In relation to children's issues, the Family Law Reform Act 1995 came into effect from 11 June 1996 and is to be evaluated when it has been in operation for a reasonable period.
Council has recommended to you that section 63E of the Family Law Act, which enables parenting plans to be registered in the Family Court, should be repealed. You have advised that this matter will be considered later in relation to the evaluation of the operation of the new Part VII of the Act.
Council's report Sterilisation and other medical procedures on children (November 1994) has been before the Standing Committee of Attorneys-General (SCAG) for some time.
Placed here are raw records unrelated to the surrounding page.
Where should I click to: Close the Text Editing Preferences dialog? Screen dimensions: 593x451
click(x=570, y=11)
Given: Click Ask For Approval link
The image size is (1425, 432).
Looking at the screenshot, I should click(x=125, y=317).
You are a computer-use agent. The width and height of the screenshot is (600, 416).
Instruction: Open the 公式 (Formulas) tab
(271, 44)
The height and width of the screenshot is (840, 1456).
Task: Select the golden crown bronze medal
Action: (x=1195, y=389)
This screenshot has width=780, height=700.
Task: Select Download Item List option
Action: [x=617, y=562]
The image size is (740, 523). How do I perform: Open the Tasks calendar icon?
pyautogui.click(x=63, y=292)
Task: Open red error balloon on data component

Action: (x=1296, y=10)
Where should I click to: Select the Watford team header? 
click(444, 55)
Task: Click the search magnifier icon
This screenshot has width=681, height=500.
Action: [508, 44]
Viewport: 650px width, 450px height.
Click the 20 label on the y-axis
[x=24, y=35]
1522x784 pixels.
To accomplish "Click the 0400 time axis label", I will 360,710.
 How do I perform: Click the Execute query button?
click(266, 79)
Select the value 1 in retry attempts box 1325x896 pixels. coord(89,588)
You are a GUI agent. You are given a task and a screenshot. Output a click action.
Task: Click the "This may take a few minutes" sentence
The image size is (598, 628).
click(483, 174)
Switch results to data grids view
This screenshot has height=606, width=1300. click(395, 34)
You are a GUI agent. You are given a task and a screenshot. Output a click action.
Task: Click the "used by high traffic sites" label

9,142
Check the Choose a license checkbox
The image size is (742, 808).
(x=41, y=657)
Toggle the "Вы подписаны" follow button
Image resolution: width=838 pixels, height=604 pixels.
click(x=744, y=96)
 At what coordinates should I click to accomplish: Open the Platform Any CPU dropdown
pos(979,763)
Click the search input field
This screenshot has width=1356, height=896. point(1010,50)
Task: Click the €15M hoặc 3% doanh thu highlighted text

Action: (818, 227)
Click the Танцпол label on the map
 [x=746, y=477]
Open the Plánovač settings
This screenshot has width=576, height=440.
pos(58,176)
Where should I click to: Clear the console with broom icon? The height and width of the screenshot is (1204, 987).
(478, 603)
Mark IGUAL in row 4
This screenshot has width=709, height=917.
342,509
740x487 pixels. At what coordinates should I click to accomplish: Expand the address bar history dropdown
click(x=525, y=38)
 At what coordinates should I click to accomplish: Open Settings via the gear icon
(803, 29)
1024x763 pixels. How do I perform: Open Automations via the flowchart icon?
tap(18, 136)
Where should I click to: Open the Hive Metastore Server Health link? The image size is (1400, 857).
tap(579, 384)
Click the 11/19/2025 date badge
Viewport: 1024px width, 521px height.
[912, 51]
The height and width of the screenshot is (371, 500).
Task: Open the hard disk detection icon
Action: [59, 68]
Council recently asked you if consideration of this important issue could be given a higher priority.
The Commission's Issues Paper also refers to the question of torts and family law. Council will shortly be releasing for public comment a discussion paper Violence and the Family Law Act; Financial Remedies. This paper will have obvious relevance to this aspect of the Commission's inquiry.
Council notes that your address to the National Press Club on the occasion of the 20th anniversary of the Family Law Council in October 1996 is particularly relevant to this question. The current examination of the delivery of primary dispute resolution services in family law (the PDR inquiry) is also relevant.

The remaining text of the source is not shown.